復興へのプレーボール~陸前高田市・高田高校野球部の1年~

佐々木監督にほれて“転職”決意 頼もし「母さんトレーナー」

[ 2011年8月18日 06:00 ]

選手たちを陰で支えるトレーナーの千葉さん

 高田高校野球部にはもう一人、大事なコーチがいる。千葉礼子さん(63)は、選手の体をケアするトレーナー。主に温熱マッサージと言われる、金属の棒に漢方薬を入れ患部に当てる方法で試合後など疲れた選手の体をほぐしている。

 息子の智明さん(37)が佐々木監督の2度目の赴任先である水沢の野球部に所属していた縁で、トレーナーへの転向を決意した。「監督は当時から格好良かった。女の子はみんな監督が好きだったんじゃないかしら。わたしもまあ、ほれ込んだ一人ってことね」。冗談めかして笑うが、そのためにマッサージ師の資格も取得した。現在では20年来の付き合いだ。
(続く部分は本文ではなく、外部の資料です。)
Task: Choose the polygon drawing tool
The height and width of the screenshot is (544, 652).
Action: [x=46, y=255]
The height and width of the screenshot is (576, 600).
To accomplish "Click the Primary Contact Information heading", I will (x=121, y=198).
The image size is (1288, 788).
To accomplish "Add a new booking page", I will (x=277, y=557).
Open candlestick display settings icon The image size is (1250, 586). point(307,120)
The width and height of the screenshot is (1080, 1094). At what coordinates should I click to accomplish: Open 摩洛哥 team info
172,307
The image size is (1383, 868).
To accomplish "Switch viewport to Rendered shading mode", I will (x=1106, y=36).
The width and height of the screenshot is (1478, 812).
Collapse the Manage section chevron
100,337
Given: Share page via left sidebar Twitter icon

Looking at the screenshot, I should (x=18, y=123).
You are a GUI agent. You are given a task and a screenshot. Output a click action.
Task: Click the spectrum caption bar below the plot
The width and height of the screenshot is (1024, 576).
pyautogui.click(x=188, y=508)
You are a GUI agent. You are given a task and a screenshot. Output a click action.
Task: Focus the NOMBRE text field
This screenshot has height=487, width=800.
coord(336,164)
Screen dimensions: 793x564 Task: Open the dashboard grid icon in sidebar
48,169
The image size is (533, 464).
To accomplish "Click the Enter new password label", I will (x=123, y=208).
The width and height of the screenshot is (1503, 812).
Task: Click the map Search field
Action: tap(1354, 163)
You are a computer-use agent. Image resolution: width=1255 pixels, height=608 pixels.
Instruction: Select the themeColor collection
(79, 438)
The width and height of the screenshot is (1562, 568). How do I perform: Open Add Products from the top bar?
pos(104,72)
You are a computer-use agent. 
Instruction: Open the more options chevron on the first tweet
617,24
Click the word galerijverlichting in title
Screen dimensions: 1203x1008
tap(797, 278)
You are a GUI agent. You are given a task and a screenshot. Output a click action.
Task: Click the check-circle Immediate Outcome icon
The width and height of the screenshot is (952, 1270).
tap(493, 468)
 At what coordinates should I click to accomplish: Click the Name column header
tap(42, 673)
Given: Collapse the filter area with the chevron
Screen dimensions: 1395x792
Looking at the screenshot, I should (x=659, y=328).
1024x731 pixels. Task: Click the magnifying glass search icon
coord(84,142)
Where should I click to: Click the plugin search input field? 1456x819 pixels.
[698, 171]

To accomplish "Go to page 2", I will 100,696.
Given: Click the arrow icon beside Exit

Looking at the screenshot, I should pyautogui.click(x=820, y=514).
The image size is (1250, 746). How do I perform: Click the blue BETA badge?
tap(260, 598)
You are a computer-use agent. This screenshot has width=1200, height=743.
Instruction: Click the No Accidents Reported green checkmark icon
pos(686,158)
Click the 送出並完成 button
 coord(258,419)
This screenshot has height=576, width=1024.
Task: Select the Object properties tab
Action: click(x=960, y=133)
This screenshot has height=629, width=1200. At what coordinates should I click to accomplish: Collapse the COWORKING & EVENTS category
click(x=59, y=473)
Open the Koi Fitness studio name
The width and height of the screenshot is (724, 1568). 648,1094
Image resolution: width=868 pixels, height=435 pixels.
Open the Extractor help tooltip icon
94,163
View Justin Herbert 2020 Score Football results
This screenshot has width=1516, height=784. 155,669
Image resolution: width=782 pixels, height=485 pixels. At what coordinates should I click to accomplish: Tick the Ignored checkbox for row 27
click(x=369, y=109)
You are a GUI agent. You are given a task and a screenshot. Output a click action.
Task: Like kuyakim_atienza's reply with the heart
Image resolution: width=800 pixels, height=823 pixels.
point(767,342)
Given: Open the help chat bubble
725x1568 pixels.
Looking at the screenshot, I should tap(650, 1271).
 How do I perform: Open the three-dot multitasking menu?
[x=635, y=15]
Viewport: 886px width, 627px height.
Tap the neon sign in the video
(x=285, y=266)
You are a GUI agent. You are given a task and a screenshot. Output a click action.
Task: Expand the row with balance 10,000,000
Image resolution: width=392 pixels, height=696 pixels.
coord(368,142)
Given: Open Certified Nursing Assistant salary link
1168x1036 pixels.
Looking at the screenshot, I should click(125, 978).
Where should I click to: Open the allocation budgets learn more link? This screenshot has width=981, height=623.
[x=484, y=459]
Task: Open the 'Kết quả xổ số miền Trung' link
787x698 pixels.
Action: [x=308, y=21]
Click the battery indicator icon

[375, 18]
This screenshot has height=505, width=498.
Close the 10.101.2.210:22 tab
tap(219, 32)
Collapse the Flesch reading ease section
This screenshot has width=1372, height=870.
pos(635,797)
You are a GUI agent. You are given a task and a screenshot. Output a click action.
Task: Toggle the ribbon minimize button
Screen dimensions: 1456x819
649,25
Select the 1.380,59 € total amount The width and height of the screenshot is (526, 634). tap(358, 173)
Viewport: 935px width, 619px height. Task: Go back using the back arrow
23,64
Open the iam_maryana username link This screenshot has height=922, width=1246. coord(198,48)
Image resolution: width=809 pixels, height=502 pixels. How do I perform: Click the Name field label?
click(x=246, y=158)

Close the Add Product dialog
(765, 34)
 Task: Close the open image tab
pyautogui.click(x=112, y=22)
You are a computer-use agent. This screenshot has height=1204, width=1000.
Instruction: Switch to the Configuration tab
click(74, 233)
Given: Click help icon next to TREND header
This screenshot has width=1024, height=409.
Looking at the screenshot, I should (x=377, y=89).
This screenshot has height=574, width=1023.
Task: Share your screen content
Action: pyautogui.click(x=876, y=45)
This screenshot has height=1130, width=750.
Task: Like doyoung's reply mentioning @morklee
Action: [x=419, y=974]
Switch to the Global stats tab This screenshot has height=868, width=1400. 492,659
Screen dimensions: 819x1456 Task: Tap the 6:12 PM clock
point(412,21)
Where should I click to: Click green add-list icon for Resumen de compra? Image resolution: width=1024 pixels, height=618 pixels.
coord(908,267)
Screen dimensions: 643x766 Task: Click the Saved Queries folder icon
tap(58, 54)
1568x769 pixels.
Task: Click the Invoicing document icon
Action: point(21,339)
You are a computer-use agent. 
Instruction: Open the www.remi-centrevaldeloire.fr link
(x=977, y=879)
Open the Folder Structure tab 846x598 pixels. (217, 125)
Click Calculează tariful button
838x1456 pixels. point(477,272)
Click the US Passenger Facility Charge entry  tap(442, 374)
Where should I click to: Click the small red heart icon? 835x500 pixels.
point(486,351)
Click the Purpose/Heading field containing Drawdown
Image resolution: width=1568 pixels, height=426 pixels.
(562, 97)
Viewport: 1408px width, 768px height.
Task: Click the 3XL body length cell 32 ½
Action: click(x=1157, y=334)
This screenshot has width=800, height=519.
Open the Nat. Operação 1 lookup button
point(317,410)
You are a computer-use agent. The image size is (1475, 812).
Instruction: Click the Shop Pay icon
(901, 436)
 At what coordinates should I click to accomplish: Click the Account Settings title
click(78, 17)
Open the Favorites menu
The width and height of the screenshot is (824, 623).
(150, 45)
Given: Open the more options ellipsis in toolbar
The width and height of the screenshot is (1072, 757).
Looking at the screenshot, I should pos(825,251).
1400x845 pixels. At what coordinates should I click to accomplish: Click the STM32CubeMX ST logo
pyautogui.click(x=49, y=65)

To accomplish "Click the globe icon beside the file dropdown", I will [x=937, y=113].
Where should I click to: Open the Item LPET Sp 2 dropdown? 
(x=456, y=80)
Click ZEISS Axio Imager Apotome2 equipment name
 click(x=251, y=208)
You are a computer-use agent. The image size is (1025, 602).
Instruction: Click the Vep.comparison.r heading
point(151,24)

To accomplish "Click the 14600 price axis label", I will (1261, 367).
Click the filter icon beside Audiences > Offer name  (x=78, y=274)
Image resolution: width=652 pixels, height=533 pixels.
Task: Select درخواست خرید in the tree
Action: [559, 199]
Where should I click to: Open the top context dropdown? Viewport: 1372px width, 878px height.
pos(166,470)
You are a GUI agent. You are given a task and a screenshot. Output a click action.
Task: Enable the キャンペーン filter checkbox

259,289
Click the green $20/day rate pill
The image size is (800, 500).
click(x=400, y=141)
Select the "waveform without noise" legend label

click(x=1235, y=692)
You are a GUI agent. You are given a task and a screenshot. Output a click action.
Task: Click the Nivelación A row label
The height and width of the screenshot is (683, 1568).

 最近は孫の世話に追われ、練習に顔を出せる日も限られる。それでも、今月初旬の八戸遠征には自ら車を運転して同行。16日に水沢市内で行われた前沢との練習試合では、第1試合に登板した川原拓磨と菅野海(ひろ、ともに2年)を平泉市内の自宅で休ませるなど、親戚以上の温かさで心身ともに支えている。

 「体と心はつながってるから。触っただけで心の方もなんとなく分かる。なるべく普通に接してあげたい」。選手のことを話す顔は、孫の話をする時と一緒だった。